BAMAKO, 5 février 2014 – Dady Traore, une jeune maman de 23 ans, était au centre de santé communautaire de Torokorobougou-Quartier Mali, pour vacciner sa fille Kadiatou contre le rotavirus.

Mariée à un immigré vivant en Espagne, Dady Traore  habite à Kalaban Coro dans la banlieue de Bamako, avec son enfant. Habillée comme lors d’un jour de fête, cette jeune maman de 23 ans et sa fille Kadiatou Kondo, âgée de 45 jours, étaient au rendez-vous du calendrier vaccinal. Pour son bébé,  elle ne ménage  aucun effort.

Suite aux échos d’une voisine sur l’importance du vaccin contre le Rotavirus, Dady ne s’est pas fait prier pour se rendre au centre de santé communautaire le plus proche et faire vacciner sa fillette.

Depuis le 15 janvier 2014, le vaccin contre rotavirus est introduit au Mali dans le programme élargi de vaccination. L’introduction se déroule en 3 phases, d’abord à Bamako, ensuite dans les capitales régionales et enfin, dans les milieux ruraux. Préserver la chaîne de froid pour le transport du vaccin est essentiel, le renforcement du dispositif au niveau du pays est en cours avec l’appui financier du Canada, le Japon et les Etats Unis à travers l’USAID.

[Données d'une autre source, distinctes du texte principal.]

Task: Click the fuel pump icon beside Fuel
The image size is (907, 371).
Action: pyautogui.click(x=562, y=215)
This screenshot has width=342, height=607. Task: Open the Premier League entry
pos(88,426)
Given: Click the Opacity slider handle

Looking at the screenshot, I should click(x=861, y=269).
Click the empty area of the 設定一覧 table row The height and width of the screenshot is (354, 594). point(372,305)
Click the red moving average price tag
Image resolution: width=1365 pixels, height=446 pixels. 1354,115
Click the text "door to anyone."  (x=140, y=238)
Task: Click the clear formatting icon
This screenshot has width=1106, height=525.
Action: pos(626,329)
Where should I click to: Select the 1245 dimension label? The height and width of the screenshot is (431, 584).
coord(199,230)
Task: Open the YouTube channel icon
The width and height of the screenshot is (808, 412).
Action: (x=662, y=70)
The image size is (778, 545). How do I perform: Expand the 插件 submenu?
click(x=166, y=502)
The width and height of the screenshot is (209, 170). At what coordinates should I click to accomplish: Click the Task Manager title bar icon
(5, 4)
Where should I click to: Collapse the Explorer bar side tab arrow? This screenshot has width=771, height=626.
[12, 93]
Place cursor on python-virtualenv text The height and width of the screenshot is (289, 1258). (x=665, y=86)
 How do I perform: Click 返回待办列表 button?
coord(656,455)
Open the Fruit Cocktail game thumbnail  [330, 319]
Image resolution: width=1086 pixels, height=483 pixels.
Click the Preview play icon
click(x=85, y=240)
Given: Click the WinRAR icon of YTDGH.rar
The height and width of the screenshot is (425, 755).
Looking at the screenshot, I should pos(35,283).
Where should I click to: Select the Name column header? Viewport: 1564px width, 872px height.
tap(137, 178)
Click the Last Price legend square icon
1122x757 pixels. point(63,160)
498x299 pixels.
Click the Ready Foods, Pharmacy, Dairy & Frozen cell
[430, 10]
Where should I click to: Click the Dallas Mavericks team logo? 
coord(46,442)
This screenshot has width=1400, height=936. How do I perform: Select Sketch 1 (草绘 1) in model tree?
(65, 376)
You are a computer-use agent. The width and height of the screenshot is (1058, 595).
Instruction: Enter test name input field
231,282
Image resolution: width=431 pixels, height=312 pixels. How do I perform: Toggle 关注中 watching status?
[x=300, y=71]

Au Centre Asacotoqua comme dans plusieurs autres centres de la capitale, la campagne a démarré sur les chapeaux de roue avec une fréquence de deux séances par semaine, les mercredis et vendredis, et une moyenne de 75 à 80 enfants vaccinés par séance. 

Le Rotavirus est responsable de la majorité des diarrhées chez l’enfant. Après le paludisme, les maladies diarrhéiques constituent  la 3ème  cause de décès des enfants au Mali. L’introduction du vaccin aura donc un impact certain sur la réduction de la fréquence des diarrhées, et donc de la mortalité infantile. 
On estime que plus de  7 000 enfants de moins de 5 ans meurent chaque année en raison des diarrhées à rotavirus au Mali.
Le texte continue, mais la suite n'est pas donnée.